When we arrived at St. Joseph’s, Daisy seemed bewildered by the rituals. She tried to mimic everything that I did, though she crossed herself in the wrong order, and was slow to realize when we were to stand and sit; I strained to appreciate her efforts. William sat in her lap with Goodnight Moon in his, ignoring the ceremony and rites until it was time for Communion, and when I stood to approach for the wafer and wine, he reached for me, the book sliding to the floor with a bang.
“No,” I whispered, hoisting him by the armpits to sit him back down again, “you two stay here.”
“I want,” William said, and he wasn’t loud about it, but people began to look at us — which they did anyway, because of the kind of people we were.
“No,” I said, panic rising hot behind my breastbone, and I told Daisy, “Keep him in his seat,” before I hurriedly exited the pew and into the line. I looked back, and my family was the only one still seated; I flushed at seeing their dark faces, including William’s miserable one. He looked like he was about to shout. As I took the host upon my tongue I closed my eyes and saw, behind my lids, young, smiling Marianne patting the pew beside her.
After Mass had concluded, and we exited St. Joseph’s into the frigid air with our coats on, Daisy said, “We do this every week, Ba?”
“I hope so,” I replied. We were in a small crowd of Polk Valley denizens who chattered about potlucks, none of which we were invited to, and my wife looped one arm through mine while holding William with her other. She asked, within earshot of everyone, “How there is so many of Jesus’s body to eat?”
I opened my mouth, and then I closed it. I drew my family away from the crowd. “It’s very complicated,” I said. We made our way to the car. “It’s — it’s very complicated. When your English is better, I’ll explain it to you.”
Later that night, as we settled into bed and I turned off the bedside lamp, Daisy said, “I like church.”
“Yes, lamb?”
“Yes.”
“What do you like about it?” I asked.
She didn’t say anything more, and in the dark I thought she’d fallen asleep. Finally she said, “Many times, I do not understand you. Church helps me.”
“It helps you to understand me?”
“A little bit.”
“How?” I asked, but the question would be fruitless before it was even planted. I couldn’t imagine how she’d be able to explain.
“I see you love something,” she whispered. She reached for my hand, and we intertwined our fingers, and we said good night.

I admit that I was, and am, an elitist.
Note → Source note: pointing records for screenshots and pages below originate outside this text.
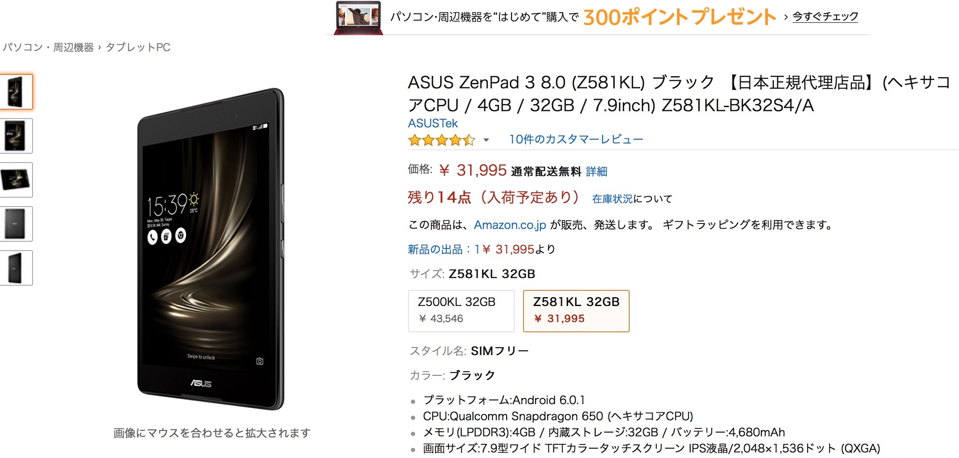View the second tablet thumbnail image
The image size is (959, 458).
16,136
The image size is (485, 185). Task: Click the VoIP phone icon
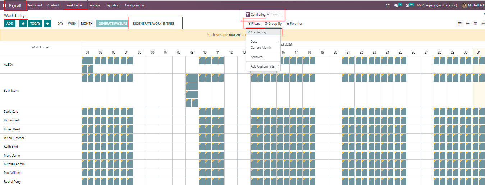[387, 5]
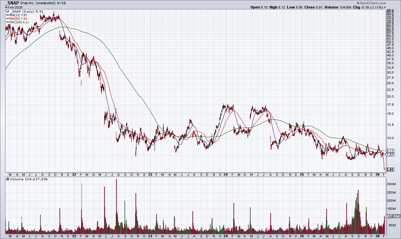Click the year 24 marker below price chart
401x239 pixels.
[225, 174]
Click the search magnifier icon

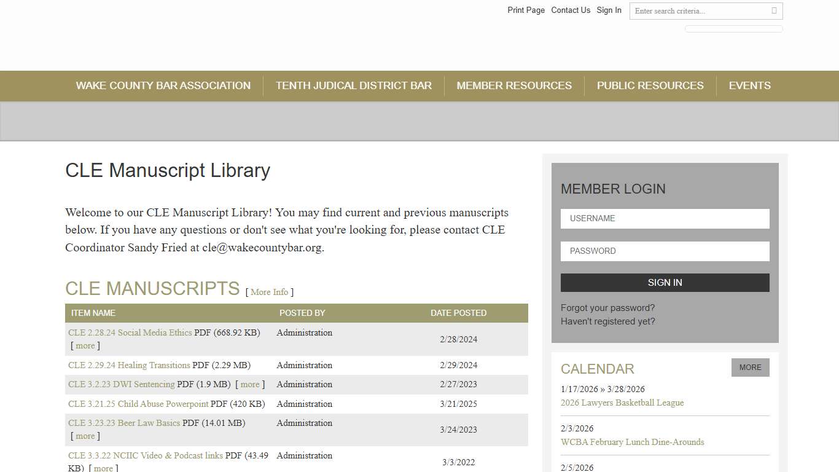click(775, 11)
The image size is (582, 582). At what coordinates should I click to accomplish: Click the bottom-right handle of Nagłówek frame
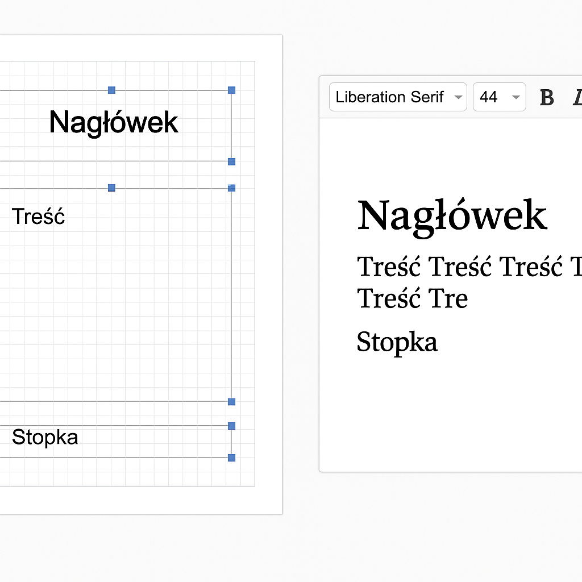[x=231, y=161]
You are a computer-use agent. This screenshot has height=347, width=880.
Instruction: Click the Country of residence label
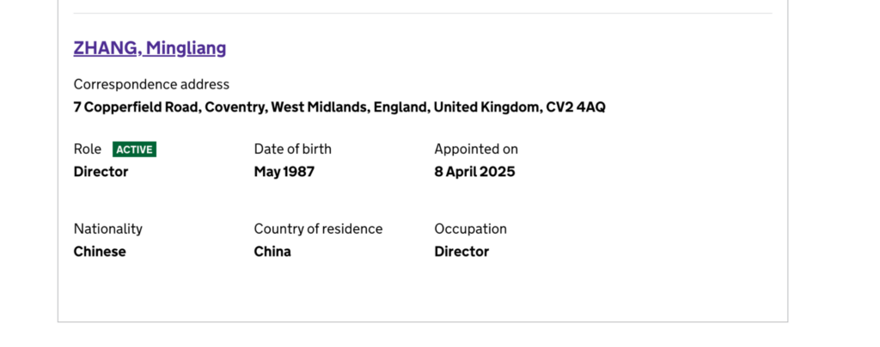click(318, 229)
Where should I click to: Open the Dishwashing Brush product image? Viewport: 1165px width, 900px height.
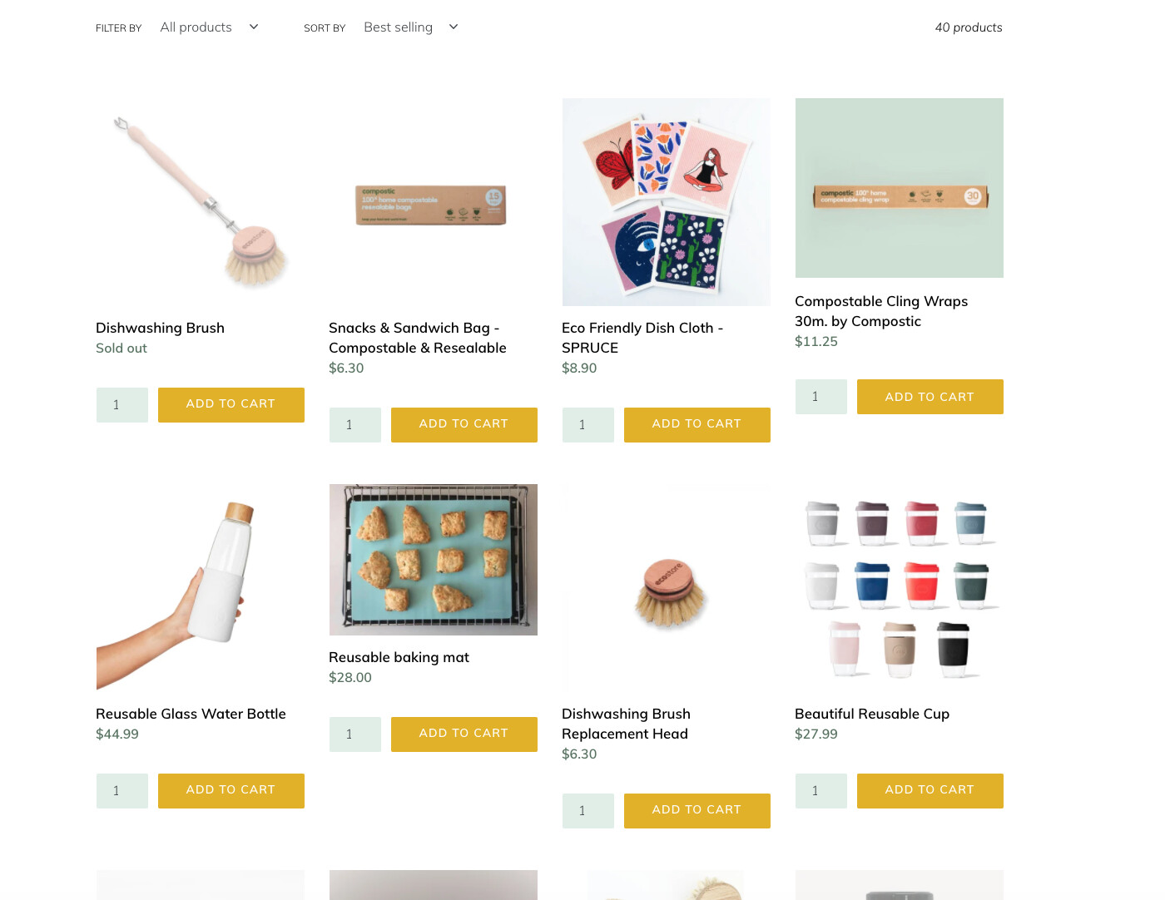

I didn’t want my son to wait until he was seven to begin his schooling when I felt that he was smart enough to begin serious learning when he was four or five; after all, it’s not uncommon for expert pianists to begin their lessons so early, and yes, William did learn to play a scale when he was three, when I began to teach him what I knew on an upright at home. I didn’t dare attempt to have a Nowak shipped out to us from the factory; there was no way that I’d slip past undetected. So I’d found our homey, well-worn secondhand Nowak upright in the city paper for a perfectly reasonable price.